*Assignment*:
Write out the whole listing exactly as it is written below.
Given records Block Start
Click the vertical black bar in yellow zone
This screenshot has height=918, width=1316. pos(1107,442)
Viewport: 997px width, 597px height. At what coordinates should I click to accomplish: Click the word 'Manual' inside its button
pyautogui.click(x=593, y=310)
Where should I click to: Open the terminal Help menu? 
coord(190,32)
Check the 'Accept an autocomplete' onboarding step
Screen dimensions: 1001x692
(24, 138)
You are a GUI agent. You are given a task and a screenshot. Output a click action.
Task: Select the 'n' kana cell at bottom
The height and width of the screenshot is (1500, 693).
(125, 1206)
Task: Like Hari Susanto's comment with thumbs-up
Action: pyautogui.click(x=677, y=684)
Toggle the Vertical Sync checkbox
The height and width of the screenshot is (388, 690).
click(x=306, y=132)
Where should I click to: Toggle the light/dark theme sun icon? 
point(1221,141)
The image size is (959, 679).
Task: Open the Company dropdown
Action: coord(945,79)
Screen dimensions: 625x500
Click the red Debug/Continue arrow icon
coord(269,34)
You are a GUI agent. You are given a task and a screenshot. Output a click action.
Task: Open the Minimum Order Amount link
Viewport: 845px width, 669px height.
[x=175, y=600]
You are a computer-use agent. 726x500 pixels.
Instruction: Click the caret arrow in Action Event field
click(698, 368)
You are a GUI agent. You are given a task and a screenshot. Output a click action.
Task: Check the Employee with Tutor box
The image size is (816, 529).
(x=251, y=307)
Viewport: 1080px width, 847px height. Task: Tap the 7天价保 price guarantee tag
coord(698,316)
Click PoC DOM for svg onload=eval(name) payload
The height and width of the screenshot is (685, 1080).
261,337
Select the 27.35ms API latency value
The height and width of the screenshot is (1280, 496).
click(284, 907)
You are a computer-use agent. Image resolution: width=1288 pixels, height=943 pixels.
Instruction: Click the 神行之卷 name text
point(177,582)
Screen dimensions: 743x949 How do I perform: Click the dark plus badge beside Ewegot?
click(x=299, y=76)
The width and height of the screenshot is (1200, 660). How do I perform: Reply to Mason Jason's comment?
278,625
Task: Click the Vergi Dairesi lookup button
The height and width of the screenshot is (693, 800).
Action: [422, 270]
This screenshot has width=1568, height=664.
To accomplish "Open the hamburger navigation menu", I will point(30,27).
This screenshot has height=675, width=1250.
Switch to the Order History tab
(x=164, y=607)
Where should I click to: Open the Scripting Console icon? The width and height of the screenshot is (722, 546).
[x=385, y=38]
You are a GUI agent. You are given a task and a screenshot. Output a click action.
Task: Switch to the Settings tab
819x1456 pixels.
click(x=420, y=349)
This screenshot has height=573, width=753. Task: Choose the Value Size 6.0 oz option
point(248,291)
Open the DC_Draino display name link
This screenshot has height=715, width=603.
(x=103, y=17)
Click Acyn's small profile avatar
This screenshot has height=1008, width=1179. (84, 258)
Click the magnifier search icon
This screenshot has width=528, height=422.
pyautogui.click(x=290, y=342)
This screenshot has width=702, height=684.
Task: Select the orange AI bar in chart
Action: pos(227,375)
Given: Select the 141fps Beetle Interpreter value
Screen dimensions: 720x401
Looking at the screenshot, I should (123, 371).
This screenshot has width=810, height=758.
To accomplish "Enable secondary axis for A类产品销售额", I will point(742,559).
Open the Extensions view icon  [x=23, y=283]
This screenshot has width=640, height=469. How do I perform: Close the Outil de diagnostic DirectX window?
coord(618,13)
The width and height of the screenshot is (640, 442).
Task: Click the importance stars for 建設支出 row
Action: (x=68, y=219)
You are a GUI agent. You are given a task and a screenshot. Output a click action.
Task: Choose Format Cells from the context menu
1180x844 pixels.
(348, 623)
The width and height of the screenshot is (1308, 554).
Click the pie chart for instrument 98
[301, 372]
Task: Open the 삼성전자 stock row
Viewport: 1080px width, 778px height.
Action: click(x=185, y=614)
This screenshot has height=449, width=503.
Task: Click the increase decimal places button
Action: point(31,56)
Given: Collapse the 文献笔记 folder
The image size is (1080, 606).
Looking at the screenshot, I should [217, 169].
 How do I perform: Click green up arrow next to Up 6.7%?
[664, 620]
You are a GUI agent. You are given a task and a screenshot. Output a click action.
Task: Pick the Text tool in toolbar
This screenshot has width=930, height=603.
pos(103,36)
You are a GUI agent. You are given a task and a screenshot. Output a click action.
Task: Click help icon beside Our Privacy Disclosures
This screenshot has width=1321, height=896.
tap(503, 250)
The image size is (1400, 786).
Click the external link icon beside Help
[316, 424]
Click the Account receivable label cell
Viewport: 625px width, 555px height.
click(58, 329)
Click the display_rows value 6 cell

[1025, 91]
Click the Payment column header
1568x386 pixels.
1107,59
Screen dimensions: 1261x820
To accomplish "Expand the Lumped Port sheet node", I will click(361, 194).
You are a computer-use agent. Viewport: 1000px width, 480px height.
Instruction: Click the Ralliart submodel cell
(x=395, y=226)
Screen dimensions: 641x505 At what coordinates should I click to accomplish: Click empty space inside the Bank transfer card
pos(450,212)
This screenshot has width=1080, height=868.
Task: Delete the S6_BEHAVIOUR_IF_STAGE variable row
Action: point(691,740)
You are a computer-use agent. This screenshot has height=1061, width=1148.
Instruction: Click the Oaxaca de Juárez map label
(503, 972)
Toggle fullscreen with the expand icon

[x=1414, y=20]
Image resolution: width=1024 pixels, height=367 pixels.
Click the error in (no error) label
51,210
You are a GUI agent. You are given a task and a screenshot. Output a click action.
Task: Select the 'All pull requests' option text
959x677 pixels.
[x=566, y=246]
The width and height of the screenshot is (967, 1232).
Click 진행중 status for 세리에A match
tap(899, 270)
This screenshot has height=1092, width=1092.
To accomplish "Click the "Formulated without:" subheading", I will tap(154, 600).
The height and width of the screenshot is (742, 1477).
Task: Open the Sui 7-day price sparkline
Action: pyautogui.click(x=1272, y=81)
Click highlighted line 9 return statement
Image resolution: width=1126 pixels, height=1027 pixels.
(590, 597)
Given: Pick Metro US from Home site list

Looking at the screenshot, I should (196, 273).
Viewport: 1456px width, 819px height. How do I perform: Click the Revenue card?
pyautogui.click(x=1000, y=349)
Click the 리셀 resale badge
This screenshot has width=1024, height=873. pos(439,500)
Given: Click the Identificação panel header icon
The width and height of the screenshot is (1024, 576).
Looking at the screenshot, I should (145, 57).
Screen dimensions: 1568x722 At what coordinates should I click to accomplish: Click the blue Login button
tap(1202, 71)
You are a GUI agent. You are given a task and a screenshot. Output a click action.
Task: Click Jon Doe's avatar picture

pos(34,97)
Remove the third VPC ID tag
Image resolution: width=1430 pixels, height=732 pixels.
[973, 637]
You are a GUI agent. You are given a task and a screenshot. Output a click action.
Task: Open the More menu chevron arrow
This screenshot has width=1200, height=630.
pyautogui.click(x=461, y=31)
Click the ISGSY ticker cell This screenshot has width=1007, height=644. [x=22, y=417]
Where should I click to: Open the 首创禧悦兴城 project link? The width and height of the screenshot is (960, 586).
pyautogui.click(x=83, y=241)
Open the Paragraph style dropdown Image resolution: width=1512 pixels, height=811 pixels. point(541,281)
Given records Block End
*Expected answer*:
Click the vertical black bar in yellow zone
This screenshot has height=918, width=1316. pos(1107,442)
Viewport: 997px width, 597px height. At what coordinates should I click to accomplish: Click the word 'Manual' inside its button
pyautogui.click(x=593, y=310)
Where should I click to: Open the terminal Help menu? 
coord(190,32)
Check the 'Accept an autocomplete' onboarding step
Screen dimensions: 1001x692
(24, 138)
You are a GUI agent. You are given a task and a screenshot. Output a click action.
Task: Select the 'n' kana cell at bottom
The height and width of the screenshot is (1500, 693).
(125, 1206)
Task: Like Hari Susanto's comment with thumbs-up
Action: pyautogui.click(x=677, y=684)
Toggle the Vertical Sync checkbox
The height and width of the screenshot is (388, 690).
click(x=306, y=132)
Where should I click to: Toggle the light/dark theme sun icon? 
point(1221,141)
The image size is (959, 679).
Task: Open the Company dropdown
Action: coord(945,79)
Screen dimensions: 625x500
Click the red Debug/Continue arrow icon
coord(269,34)
You are a GUI agent. You are given a task and a screenshot. Output a click action.
Task: Open the Minimum Order Amount link
Viewport: 845px width, 669px height.
[x=175, y=600]
You are a computer-use agent. 726x500 pixels.
Instruction: Click the caret arrow in Action Event field
click(698, 368)
You are a GUI agent. You are given a task and a screenshot. Output a click action.
Task: Check the Employee with Tutor box
The image size is (816, 529).
(x=251, y=307)
Viewport: 1080px width, 847px height. Task: Tap the 7天价保 price guarantee tag
coord(698,316)
Click PoC DOM for svg onload=eval(name) payload
The height and width of the screenshot is (685, 1080).
261,337
Select the 27.35ms API latency value
The height and width of the screenshot is (1280, 496).
click(284, 907)
You are a computer-use agent. Image resolution: width=1288 pixels, height=943 pixels.
Instruction: Click the 神行之卷 name text
point(177,582)
Screen dimensions: 743x949 How do I perform: Click the dark plus badge beside Ewegot?
click(x=299, y=76)
The width and height of the screenshot is (1200, 660). How do I perform: Reply to Mason Jason's comment?
278,625
Task: Click the Vergi Dairesi lookup button
The height and width of the screenshot is (693, 800).
Action: [422, 270]
This screenshot has width=1568, height=664.
To accomplish "Open the hamburger navigation menu", I will point(30,27).
This screenshot has height=675, width=1250.
Switch to the Order History tab
(x=164, y=607)
Where should I click to: Open the Scripting Console icon? The width and height of the screenshot is (722, 546).
[x=385, y=38]
You are a GUI agent. You are given a task and a screenshot. Output a click action.
Task: Switch to the Settings tab
819x1456 pixels.
click(x=420, y=349)
This screenshot has height=573, width=753. Task: Choose the Value Size 6.0 oz option
point(248,291)
Open the DC_Draino display name link
This screenshot has height=715, width=603.
(x=103, y=17)
Click Acyn's small profile avatar
This screenshot has height=1008, width=1179. (84, 258)
Click the magnifier search icon
This screenshot has width=528, height=422.
pyautogui.click(x=290, y=342)
This screenshot has width=702, height=684.
Task: Select the orange AI bar in chart
Action: pos(227,375)
Given: Select the 141fps Beetle Interpreter value
Screen dimensions: 720x401
Looking at the screenshot, I should (123, 371).
This screenshot has width=810, height=758.
To accomplish "Enable secondary axis for A类产品销售额", I will point(742,559).
Open the Extensions view icon  [x=23, y=283]
This screenshot has width=640, height=469. How do I perform: Close the Outil de diagnostic DirectX window?
coord(618,13)
The width and height of the screenshot is (640, 442).
Task: Click the importance stars for 建設支出 row
Action: (x=68, y=219)
You are a GUI agent. You are given a task and a screenshot. Output a click action.
Task: Choose Format Cells from the context menu
1180x844 pixels.
(348, 623)
The width and height of the screenshot is (1308, 554).
Click the pie chart for instrument 98
[301, 372]
Task: Open the 삼성전자 stock row
Viewport: 1080px width, 778px height.
Action: click(x=185, y=614)
This screenshot has height=449, width=503.
Task: Click the increase decimal places button
Action: point(31,56)
Given: Collapse the 文献笔记 folder
The image size is (1080, 606).
Looking at the screenshot, I should [217, 169].
 How do I perform: Click green up arrow next to Up 6.7%?
[664, 620]
You are a GUI agent. You are given a task and a screenshot. Output a click action.
Task: Pick the Text tool in toolbar
This screenshot has width=930, height=603.
pos(103,36)
You are a GUI agent. You are given a task and a screenshot. Output a click action.
Task: Click help icon beside Our Privacy Disclosures
This screenshot has width=1321, height=896.
tap(503, 250)
The image size is (1400, 786).
Click the external link icon beside Help
[316, 424]
Click the Account receivable label cell
Viewport: 625px width, 555px height.
click(58, 329)
Click the display_rows value 6 cell

[1025, 91]
Click the Payment column header
1568x386 pixels.
1107,59
Screen dimensions: 1261x820
To accomplish "Expand the Lumped Port sheet node", I will click(361, 194).
You are a computer-use agent. Viewport: 1000px width, 480px height.
Instruction: Click the Ralliart submodel cell
(x=395, y=226)
Screen dimensions: 641x505 At what coordinates should I click to accomplish: Click empty space inside the Bank transfer card
pos(450,212)
This screenshot has width=1080, height=868.
Task: Delete the S6_BEHAVIOUR_IF_STAGE variable row
Action: point(691,740)
You are a computer-use agent. This screenshot has height=1061, width=1148.
Instruction: Click the Oaxaca de Juárez map label
(503, 972)
Toggle fullscreen with the expand icon

[x=1414, y=20]
Image resolution: width=1024 pixels, height=367 pixels.
Click the error in (no error) label
51,210
You are a GUI agent. You are given a task and a screenshot. Output a click action.
Task: Select the 'All pull requests' option text
959x677 pixels.
[x=566, y=246]
The width and height of the screenshot is (967, 1232).
Click 진행중 status for 세리에A match
tap(899, 270)
This screenshot has height=1092, width=1092.
To accomplish "Click the "Formulated without:" subheading", I will tap(154, 600).
The height and width of the screenshot is (742, 1477).
Task: Open the Sui 7-day price sparkline
Action: pyautogui.click(x=1272, y=81)
Click highlighted line 9 return statement
Image resolution: width=1126 pixels, height=1027 pixels.
(590, 597)
Given: Pick Metro US from Home site list

Looking at the screenshot, I should (196, 273).
Viewport: 1456px width, 819px height. How do I perform: Click the Revenue card?
pyautogui.click(x=1000, y=349)
Click the 리셀 resale badge
This screenshot has width=1024, height=873. pos(439,500)
Given: Click the Identificação panel header icon
The width and height of the screenshot is (1024, 576).
Looking at the screenshot, I should (145, 57).
Screen dimensions: 1568x722 At what coordinates should I click to accomplish: Click the blue Login button
tap(1202, 71)
You are a GUI agent. You are given a task and a screenshot. Output a click action.
Task: Click Jon Doe's avatar picture

pos(34,97)
Remove the third VPC ID tag
Image resolution: width=1430 pixels, height=732 pixels.
[973, 637]
You are a GUI agent. You are given a task and a screenshot. Output a click action.
Task: Open the More menu chevron arrow
This screenshot has width=1200, height=630.
pyautogui.click(x=461, y=31)
Click the ISGSY ticker cell This screenshot has width=1007, height=644. [x=22, y=417]
Where should I click to: Open the 首创禧悦兴城 project link? The width and height of the screenshot is (960, 586).
pyautogui.click(x=83, y=241)
Open the Paragraph style dropdown Image resolution: width=1512 pixels, height=811 pixels. point(541,281)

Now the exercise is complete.